Des réinfections sont documentées par deux articles scientifiques dans deux situations extrêmement différentes. Une première situation évoque une personne asymptomatique, tandis que la seconde concerne un patient qui avait connu l'ensemble des manifestations cliniques « classiques » du coronavirus. Quatre à cinq mois après une première infection, certaines personnes peuvent faire une réinfection. Nul ne sait si cette situation peut constituer une généralité. Quoi qu'il en soit, l'immunité d'une personne infectée est de courte durée pour les coronavirus saisonniers. Pour le SARS-COV 1, l'immunité était beaucoup plus longue, de deux à sept ans. La fourchette s'étend donc de cinq mois à sept ans.

À quoi sert un vaccin ? À développer une immunité protectrice. Or, nul ne sait ce qu'est une immunité protectrice. Il faut être extrêmement prudent. Des vaccins seront disponibles à un moment donné. Les effets indésirables qui surviennent au moment du développement des vaccins, c'est assez classique. Il est très probable que l'essai qui vient d'être placé en pause reprendra lorsqu'il sera prouvé que l'effet indésirable grave n'est pas lié au vaccin mais à un autre événement intercurrent.
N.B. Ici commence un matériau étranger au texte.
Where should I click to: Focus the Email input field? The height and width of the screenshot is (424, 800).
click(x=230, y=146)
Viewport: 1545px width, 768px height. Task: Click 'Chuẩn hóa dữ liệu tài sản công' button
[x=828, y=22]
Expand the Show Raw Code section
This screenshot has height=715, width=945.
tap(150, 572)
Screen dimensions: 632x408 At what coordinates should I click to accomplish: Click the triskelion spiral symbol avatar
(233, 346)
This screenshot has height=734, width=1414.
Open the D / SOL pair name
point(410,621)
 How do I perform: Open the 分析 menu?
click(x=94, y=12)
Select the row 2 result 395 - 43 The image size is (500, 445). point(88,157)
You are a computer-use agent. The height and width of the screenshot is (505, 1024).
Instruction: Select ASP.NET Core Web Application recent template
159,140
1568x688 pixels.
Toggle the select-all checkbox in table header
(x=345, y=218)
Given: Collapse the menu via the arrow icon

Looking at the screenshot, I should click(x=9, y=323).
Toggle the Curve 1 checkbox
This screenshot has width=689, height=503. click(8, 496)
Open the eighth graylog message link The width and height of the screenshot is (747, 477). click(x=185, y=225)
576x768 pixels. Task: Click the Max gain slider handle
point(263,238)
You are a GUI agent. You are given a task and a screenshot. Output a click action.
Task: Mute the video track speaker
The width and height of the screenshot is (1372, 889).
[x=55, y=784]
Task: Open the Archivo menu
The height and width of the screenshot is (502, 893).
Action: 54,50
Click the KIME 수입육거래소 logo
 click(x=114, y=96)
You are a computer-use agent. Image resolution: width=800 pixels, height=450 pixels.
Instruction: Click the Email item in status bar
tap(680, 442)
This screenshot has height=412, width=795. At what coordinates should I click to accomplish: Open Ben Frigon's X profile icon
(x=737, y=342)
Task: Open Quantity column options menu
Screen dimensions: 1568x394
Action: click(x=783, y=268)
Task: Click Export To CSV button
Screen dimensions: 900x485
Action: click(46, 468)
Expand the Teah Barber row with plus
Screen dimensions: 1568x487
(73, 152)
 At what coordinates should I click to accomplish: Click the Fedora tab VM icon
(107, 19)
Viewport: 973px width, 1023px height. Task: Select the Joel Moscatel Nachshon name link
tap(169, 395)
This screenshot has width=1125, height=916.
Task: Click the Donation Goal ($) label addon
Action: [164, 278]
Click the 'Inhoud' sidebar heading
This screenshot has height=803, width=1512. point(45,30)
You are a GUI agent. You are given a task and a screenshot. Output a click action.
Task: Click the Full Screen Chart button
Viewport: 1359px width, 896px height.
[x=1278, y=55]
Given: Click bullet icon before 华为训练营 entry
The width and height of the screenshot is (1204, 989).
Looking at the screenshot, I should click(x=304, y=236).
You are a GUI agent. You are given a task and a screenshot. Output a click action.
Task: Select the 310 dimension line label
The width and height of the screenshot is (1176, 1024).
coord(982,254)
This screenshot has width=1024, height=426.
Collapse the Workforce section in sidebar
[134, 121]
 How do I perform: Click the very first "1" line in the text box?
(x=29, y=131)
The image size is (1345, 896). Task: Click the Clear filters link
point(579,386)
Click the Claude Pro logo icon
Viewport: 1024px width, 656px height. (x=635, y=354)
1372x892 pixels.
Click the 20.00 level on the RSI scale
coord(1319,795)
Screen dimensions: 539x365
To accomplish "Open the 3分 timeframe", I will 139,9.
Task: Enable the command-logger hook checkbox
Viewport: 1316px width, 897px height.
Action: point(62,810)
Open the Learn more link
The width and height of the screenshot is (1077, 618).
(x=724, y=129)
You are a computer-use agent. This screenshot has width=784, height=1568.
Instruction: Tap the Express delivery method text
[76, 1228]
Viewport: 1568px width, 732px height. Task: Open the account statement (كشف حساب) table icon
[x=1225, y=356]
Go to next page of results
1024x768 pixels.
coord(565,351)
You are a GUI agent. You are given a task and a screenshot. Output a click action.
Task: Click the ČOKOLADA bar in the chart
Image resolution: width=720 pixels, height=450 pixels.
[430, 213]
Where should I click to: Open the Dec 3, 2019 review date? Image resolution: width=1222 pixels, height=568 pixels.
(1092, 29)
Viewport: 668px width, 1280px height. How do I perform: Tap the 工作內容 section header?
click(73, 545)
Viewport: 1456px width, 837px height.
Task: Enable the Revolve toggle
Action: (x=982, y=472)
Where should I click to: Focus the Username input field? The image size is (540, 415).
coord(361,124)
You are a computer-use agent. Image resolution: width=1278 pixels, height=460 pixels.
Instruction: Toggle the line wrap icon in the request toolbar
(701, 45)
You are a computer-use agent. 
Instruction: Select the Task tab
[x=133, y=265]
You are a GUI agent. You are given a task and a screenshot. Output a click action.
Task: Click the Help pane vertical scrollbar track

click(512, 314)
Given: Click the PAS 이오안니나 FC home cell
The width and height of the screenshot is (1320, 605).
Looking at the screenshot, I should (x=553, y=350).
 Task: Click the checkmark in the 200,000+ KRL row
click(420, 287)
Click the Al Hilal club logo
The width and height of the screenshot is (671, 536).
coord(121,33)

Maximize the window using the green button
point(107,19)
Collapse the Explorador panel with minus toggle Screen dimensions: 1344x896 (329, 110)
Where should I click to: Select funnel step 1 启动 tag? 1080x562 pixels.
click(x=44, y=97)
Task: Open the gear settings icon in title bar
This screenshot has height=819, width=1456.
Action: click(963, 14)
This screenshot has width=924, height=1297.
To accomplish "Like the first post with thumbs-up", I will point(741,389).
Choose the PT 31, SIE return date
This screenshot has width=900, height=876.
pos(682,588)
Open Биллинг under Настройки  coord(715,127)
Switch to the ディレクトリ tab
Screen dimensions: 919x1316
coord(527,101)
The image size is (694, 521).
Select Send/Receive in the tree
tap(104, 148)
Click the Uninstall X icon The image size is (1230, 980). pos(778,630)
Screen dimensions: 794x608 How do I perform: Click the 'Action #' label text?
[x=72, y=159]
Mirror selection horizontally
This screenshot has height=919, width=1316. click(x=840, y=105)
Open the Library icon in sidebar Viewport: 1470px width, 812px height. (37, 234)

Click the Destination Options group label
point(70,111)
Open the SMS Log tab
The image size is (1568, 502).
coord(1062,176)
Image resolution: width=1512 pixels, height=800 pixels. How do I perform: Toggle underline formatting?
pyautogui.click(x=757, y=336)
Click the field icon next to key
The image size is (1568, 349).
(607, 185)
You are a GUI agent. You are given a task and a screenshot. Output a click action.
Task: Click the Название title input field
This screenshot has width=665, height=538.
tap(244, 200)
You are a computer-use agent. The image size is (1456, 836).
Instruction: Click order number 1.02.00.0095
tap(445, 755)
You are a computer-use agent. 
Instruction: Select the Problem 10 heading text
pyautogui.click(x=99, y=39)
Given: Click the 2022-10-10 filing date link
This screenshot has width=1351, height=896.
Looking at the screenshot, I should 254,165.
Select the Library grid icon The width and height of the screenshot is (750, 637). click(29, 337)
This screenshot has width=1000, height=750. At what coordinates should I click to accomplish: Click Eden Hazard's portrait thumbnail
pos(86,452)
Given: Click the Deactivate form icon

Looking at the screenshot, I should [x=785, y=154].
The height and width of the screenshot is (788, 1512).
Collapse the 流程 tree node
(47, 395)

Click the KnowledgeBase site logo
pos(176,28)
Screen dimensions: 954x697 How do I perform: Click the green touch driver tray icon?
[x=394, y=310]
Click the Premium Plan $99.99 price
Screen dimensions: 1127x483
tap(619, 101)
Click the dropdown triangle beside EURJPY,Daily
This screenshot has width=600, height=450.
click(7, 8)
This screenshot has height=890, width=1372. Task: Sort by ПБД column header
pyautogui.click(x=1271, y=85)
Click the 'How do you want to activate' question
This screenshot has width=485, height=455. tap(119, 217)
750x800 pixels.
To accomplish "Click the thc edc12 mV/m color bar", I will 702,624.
Faire des effets d'annonce sur la vaccination alors que nous sommes encore en phase d'évaluation, c'est extrêmement risqué et irresponsable. Je ne peux pas vous promettre un vaccin disponible à court terme : il faudra attendre plusieurs mois voire plusieurs années pour avoir un vaccin utilisable. Ces vaccins peuvent avoir deux rôles, d'une part empêcher l'infection, comme le vaccin contre la diphtérie, d'autre part empêcher la forme grave de l'infection, comme les vaccins contre la tuberculose ou contre la grippe.

Dr François Blanchecotte. - Nous avons semble-t-il 13 millions de doses de vaccination contre la grippe, alors que la cible potentielle s'élève en France à 20 millions de personnes. Santé publique France en aurait deux millions supplémentaires. J'ai une inquiétude. Des personnes symptomatiques se présenteront avec les mêmes symptômes pour la grippe que pour la covid-19.

Pr Philippe Froguel. - Un certain nombre d'entreprises développent des tests croisés grippe et covid-19. Il est très important que les biologistes puissent réaliser ces tests qui seront un élément de discrimination entre la grippe et la covid-19.

Pr Bruno Lina. - Cette évaluation est en cours au CNR.